Negli ultimi anni ho cercato sempre di più di inserire, nei miei viaggi alla scoperta delle città, quei luoghi fuori dai circuiti turistici che mi aiutassero sempre di più a cercare di comprenderla. E appena potevo non mi sono mai fatta mancare i percorsi attraverso l’archeologia industriale. Trovare su uno scaffale dello shop di un museo romano il libro “Guida al turismo industriale”, scritto da Jacopo Ibello, è stato quindi perfetto: come lasciarmelo scappare?!
Guida al turismo industriale: luoghi che raccontano il legame tra luoghi di produzione e territorio
Negli ultimi anni i percorsi attraverso il patrimonio industriale considerato “archeologia industriale” stanno spesso prendendo piede. Alla base del libro di cui parliamo oggi, questa “Guida ai luoghi del turismo industriale”, c’è l’idea di guidarci ad esplorare e scoprire sul campo le storie e i luoghi che rappresentano la storia dell’industria in Italia; vuole evidenziare il legame strettissimo tra le produzioni industriali i territori di appartenenza

«Sono luoghi, paesaggi, siti spesso lontani dai circuiti turistici, eppure simbolici e rappresentativi della nostra storia. Quando l’emergenza sarà finita, quando si potrà ricominciare a muoversi liberamente per il territorio questa Guida al turismo industriale potrà essere un modo per guardare con altri occhi il nostro paese»

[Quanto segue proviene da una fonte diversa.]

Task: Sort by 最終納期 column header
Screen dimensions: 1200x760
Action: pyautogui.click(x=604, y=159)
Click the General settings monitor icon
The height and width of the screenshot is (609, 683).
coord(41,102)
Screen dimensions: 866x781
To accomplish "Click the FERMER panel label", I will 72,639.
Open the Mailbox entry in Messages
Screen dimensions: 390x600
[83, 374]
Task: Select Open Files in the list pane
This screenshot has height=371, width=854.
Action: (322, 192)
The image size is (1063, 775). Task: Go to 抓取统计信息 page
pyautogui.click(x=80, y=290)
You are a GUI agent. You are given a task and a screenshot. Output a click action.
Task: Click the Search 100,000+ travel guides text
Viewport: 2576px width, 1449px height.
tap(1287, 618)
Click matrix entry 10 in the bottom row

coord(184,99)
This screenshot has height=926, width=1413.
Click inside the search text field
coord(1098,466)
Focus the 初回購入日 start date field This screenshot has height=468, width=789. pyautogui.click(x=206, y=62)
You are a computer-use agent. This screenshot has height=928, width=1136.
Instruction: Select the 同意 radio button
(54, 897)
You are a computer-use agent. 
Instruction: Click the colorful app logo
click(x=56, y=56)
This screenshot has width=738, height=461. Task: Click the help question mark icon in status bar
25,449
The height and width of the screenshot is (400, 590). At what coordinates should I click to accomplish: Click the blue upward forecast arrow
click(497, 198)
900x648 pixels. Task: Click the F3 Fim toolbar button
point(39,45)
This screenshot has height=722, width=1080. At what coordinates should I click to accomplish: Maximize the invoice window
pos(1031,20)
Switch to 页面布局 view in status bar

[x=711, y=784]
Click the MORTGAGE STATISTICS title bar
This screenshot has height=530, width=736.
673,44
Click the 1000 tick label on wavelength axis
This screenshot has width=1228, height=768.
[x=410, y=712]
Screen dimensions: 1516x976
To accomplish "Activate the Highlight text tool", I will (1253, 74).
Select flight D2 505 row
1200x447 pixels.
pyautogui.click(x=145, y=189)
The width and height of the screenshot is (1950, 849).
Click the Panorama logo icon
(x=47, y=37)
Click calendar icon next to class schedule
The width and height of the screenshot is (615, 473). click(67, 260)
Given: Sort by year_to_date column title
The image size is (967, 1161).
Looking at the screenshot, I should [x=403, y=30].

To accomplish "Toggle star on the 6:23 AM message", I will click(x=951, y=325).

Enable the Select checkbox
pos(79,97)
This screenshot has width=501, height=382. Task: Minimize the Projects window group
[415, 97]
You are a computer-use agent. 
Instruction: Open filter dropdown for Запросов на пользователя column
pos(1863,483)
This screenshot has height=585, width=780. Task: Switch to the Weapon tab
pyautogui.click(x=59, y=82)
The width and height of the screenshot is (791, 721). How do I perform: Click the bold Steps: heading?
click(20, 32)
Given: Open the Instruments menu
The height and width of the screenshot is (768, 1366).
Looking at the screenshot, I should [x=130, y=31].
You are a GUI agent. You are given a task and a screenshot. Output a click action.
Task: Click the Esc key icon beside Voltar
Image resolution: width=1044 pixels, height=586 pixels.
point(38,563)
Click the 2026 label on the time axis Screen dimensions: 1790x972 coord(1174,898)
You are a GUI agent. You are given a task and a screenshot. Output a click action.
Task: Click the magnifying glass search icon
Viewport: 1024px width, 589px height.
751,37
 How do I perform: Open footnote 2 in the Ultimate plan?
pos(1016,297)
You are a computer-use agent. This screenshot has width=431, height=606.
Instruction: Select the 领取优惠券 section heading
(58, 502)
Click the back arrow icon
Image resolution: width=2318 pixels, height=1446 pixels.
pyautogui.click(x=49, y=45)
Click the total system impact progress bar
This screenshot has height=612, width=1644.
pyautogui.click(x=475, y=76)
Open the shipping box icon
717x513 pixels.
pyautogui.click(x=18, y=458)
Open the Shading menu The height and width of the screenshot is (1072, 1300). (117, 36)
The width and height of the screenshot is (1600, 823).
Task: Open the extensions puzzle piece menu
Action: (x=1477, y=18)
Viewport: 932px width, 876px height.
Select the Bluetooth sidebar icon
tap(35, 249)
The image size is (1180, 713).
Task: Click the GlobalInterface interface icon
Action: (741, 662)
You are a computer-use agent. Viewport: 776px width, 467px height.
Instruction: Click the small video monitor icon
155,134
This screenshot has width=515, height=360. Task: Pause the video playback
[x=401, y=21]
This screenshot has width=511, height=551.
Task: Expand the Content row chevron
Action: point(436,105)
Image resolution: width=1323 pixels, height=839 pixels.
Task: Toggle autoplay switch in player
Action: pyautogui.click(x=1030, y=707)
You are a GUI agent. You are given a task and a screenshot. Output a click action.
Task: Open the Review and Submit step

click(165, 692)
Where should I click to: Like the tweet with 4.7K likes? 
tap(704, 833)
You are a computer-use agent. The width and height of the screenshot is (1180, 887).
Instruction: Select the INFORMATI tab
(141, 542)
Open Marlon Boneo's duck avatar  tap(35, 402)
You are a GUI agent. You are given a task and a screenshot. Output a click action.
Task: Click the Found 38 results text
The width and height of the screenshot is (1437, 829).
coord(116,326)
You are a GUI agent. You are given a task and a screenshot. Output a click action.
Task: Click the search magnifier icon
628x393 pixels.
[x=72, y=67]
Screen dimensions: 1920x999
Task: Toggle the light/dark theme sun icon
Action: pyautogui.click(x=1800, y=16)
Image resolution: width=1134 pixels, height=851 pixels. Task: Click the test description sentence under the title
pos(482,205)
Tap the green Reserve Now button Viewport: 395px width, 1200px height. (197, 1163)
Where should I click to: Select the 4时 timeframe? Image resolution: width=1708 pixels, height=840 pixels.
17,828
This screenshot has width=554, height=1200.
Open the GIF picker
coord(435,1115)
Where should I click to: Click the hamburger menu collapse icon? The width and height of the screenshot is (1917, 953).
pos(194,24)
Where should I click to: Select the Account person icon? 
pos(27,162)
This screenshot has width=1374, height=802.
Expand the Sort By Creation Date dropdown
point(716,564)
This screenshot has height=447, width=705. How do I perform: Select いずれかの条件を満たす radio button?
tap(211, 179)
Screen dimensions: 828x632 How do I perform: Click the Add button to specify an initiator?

Si parla di luoghi, paesaggi, siti spesso lontani dai circuiti turistici, eppure simbolici e rappresentativi della nostra storia. Il libro contiene oltre 200 schede sui più importanti siti di archeologia industriale del nostro Paese.
Nella guida vengono anche segnalati luoghi industriali oggi riconvertiti in musei e “luoghi della cultura” come la centrale Montemartini a Roma, il Villaggio ENI a Bocca di Cadore e la fondazione Pirelli.
Comprare o non comprare il libro?
Personalmente vi ho trovato diversi spunti molto interessanti per quanto riguarda luoghi da scoprire. Credo sia un libro molto adatto a chi è alla ricerca di una guida in grado di dare suggerimenti e spunti in relazione a luoghi poco battuti nel proprio percorso di vista e scoperta di una città.